Zum Raises $100M from TPG at $1.7B Valuation to Expand AI-Powered School Transportation Platform
Funding Details
$100M
Zum didn’t ask for attention. It earned it the hard way, buried in the logistics of getting kids to school on time in a system most people only notice when it breaks. Ritu Narayan saw a broken system up close and decided not to complain about the ride, but to rebuild the route. What started as a scrappy solution for working families turned into a full-blown operating system for student mobility. Now Zum just pulled in $100M from TPG’s Rise Funds, landing at a $1.7B valuation. That is not just capital, that is conviction. Big nod to Ritu Narayan and Abhishek Garg for turning what most people overlook into infrastructure that actually matters.
Let’s talk about what they are really building.
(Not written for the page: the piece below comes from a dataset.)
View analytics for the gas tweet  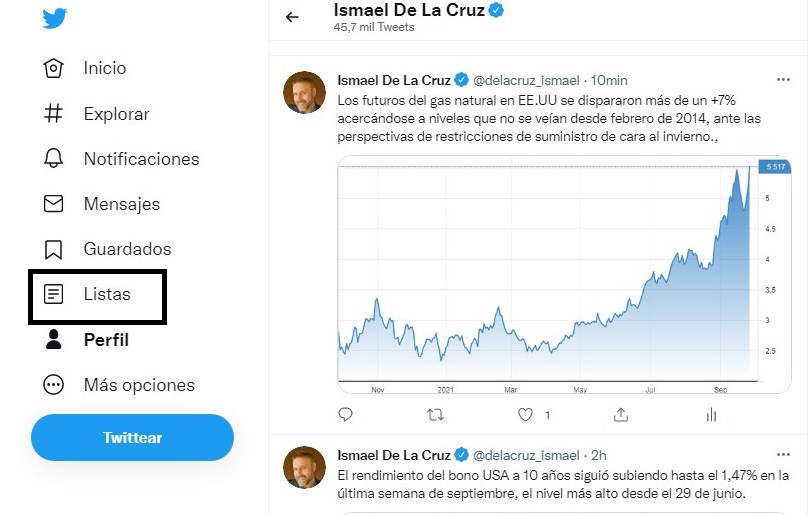[711, 414]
This is not buses and clipboards. This is Zum CMX, a connected mobility experience that treats transportation like a living, breathing network. Routes that think. Fleets that talk. Parents who know exactly where their kid is without playing detective at 7:42 in the morning. Over 4,000 schools across 14 states are already plugged in, and Zum hit adjusted EBITDA breakeven before this round. Translation for the casual observer: this thing is not just scaling, it is disciplined.
TPG does not write nine-figure checks for vibes. The Rise Funds lean into impact with teeth, and Zum fits that profile clean. A $50B market hiding in plain sight, weighed down by legacy systems and inefficiencies, suddenly meets software, data, and electrification. That is how you turn yellow buses into green opportunities without making a speech about it.
There is a lesson here for anyone building in overlooked categories. You do not need to invent a new market when the old one is begging for intelligence. Zum did not chase hype. They chased friction, mapped it, and monetized the fix. Now the cap table gets stronger, Steve Ellis joins the board, and the runway gets longer.
And somewhere in all of this, a school district runs smoother, a parent breathes easier, and a system that used to lag behind finally catches a signal. That is how quiet revolutions look before everyone else calls them obvious.